DISINFO: Keine Beweise für eine russische Rolle bei der Vergiftung von Skripal.
SUMMARY
Ein Jahr nach der angeblichen Vergiftung des russischen Doppelagenten Sergey Skripal und seiner Tochter setzen die britische Regierung, die westlichen Medien und die NATO-Verbündeten ihre Vorwürfe gegen Russland hinsichtlich der Beteiligung an dem Vorfall fort. Weder der Öffentlichkeit noch der russischen Regierung wurden Beweise für Moskaus Rolle zur Verfügung gestellt.

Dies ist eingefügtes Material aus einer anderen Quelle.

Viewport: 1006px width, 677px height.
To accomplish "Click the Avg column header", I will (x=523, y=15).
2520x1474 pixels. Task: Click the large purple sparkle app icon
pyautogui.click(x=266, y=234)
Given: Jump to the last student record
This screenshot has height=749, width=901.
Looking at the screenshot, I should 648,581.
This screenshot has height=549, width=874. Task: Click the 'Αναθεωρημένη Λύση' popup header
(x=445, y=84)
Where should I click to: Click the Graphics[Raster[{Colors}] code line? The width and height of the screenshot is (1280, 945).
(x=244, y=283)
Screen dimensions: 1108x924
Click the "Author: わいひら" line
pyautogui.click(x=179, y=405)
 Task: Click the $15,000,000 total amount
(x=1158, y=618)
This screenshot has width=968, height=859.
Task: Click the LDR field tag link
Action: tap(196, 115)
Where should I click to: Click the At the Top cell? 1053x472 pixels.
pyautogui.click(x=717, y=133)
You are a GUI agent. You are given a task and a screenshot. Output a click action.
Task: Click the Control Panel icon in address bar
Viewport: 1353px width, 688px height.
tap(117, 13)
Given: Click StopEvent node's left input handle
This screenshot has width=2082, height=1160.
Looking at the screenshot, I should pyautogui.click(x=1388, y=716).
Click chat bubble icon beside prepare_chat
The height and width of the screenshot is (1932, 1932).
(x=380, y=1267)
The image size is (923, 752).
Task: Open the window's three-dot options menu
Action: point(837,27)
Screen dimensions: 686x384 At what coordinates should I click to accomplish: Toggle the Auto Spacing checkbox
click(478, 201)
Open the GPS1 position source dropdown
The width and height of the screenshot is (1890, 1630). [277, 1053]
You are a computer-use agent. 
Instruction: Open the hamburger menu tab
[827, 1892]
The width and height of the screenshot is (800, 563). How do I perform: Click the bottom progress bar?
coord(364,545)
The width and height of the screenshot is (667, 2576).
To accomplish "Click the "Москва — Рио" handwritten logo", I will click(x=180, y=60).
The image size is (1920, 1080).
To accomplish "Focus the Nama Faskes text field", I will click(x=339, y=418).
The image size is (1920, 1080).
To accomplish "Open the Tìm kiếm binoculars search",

Die „Vergiftung“ von Skripal ist eine False-Flag-Operation, die von den britischen Geheimdiensten organisiert wurde, um Russland und seine Führer zu diffamieren.
RESPONSE
Die Geschichte fördert zwei wiederkehrende pro-Kreml-Narrative, eines stellt die Skripal-Vergiftung als völlig ungefiltert von Russland dar, und eines porträtiert westliche Regierungen als pathologisch anti-russisch. Ungeachtet der diplomatischen Spannungen zwischen London und Moskau sind die britischen Strafverfolgungsbehörden weder verpflichtet noch vernünftigerweise dazu zu erwarten, die Ergebnisse einer laufenden, innerstaatlichen Strafuntersuchung der russischen Regierung offenzulegen. Im September 2018 stellte die Metropolitan Police ihre Ergebnisse der Öffentlichkeit zur Verfügung, einschließlich eines Zeitplans der Ereignisse, die zur Vergiftung am 4. März führten, sowie Informationen über das in Russland hergestellte Nervengift, das verwendet wurde. Später im Jahr identifizierte eine akribische Open-Source-Untersuchung die beiden Verdächtigen in der Vergiftung als Anatoliy Chepiga und Aleksandr Mishkin, beide Offiziere des russischen Militärgeheimdienstes, die mit falschen Namen und Dokumenten ins Vereinigte Königreich reisten. Weitere Entlarvungen finden Sie hier (auf Russisch) und hier; diese Analyse der Desinformationstaktiken Russlands bezüglich des Vorfalls; dieser Kommentar über die Bemühungen der pro-Kreml-Medien, die Berichterstattung über die Vergiftung mit widersprüchlichen und farcischen Narrativen zu vergiften.